9–Anthracene carboxylic acid is more suitable than DIDS for characterization of calcium-activated chloride current during canine ventricular action potential

Understanding the role of ionic currents in shaping the cardiac action potential (AP) has great importance as channel malfunctions can lead to sudden cardiac death by inducing arrhythmias. Therefore, researchers frequently use inhibitors to selectively block a certain ion channel like 4,4′-diisothiocyanostilbene-2,2′-disulfonic acid (DIDS) and 9-anthracene carboxylic acid (9-AC) for calcium-activated chloride current (I Cl(Ca) ). This study aims to explore which blocker is preferable to study I Cl(Ca) . Whole-cell voltage-clamp technique was used to record I Ca,L, I Ks, I Kr and I K1 , while action potentials were measured using sharp microelectrodes.
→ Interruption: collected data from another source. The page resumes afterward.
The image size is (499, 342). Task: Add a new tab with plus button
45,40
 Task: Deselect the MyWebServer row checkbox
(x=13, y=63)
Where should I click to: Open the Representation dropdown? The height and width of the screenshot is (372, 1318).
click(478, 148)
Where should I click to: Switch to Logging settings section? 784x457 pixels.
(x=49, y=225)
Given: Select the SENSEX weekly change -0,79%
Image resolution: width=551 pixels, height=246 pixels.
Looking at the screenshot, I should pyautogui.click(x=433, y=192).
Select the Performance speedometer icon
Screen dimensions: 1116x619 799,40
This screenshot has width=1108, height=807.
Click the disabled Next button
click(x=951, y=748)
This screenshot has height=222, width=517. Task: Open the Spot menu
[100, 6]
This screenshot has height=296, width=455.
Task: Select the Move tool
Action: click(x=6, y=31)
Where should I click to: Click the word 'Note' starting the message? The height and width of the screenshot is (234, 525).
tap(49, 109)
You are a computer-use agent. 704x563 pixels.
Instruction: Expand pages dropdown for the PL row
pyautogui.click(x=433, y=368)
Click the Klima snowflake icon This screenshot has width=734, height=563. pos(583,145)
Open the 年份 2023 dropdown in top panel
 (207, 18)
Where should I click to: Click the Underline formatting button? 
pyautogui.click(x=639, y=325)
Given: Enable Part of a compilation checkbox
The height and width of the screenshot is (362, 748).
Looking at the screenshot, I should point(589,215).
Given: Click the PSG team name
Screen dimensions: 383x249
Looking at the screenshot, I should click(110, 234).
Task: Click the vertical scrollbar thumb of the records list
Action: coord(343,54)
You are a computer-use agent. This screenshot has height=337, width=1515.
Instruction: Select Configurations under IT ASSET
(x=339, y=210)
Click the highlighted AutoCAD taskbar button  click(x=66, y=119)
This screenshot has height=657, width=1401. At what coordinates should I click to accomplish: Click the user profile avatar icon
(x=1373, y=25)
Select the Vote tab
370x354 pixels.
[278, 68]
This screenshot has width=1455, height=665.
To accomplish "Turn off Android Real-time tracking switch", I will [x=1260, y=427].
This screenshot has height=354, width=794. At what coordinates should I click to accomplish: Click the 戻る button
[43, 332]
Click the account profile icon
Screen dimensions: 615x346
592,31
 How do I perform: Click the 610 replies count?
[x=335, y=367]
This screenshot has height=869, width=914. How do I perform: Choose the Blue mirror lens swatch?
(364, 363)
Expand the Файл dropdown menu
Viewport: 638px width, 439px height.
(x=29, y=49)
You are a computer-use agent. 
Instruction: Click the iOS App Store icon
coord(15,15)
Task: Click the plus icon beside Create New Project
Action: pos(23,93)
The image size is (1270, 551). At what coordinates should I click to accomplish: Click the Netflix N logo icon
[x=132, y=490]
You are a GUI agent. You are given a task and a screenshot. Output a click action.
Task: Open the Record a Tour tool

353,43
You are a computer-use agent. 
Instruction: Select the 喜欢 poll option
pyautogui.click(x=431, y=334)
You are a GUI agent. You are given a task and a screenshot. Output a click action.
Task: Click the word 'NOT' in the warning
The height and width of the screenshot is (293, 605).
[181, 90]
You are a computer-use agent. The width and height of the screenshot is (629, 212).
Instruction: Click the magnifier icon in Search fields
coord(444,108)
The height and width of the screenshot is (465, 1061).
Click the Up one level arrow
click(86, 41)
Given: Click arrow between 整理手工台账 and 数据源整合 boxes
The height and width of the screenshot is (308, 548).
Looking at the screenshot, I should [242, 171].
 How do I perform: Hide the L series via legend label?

DIDS- (0.2 mM) and 9-AC-sensitive (0.5 mM) currents were identical in voltage-clamp conditions, regardless of intracellular Ca 2+ buffering. DIDS-sensitive current amplitude was larger with the increase of stimulation rate and correlated well with the rate-induced increase of calcium transients. Both drugs increased action potential duration (APD) to the same extent, but the elevation of the plateau potential was more pronounced with 9-AC at fast stimulation rates. On the contrary, 9-AC did not influence either the AP amplitude or the maximal rate of depolarization ( V max ), but DIDS caused marked reduction of V max . Both inhibitors reduced the magnitude of phase-1, but, at slow stimulation rates, this effect of DIDS was larger. All of these actions on APs were reversible upon washout of the drugs. Increasing concentrations of 9-AC between 0.1 and 0.5 mM in a cumulative manner gradually reduced phase-1 and increased APD. 9-AC at 1 mM had no additional actions upon perfusion after 0.5 mM. The half-effective concentration of 9-AC was approximately 160 μM with a Hill coefficient of 2. The amplitudes of I Ca,L, I Ks, I Kr and I K1 were not changed by 0.5 mM 9-AC. These results suggest that DIDS is equally useful to study I Cl(Ca) during voltage-clamp but 9-AC is superior in AP measurements for studying the physiological role of I Cl(Ca) due to the lack of sodium channel inhibition. 9-AC has also no action on other ion currents (I Ca,L , I Kr , I Ks , I K1 ); however, I Ca,L tracings can be contaminated with I Cl(Ca) when measured in voltage-clamp condition.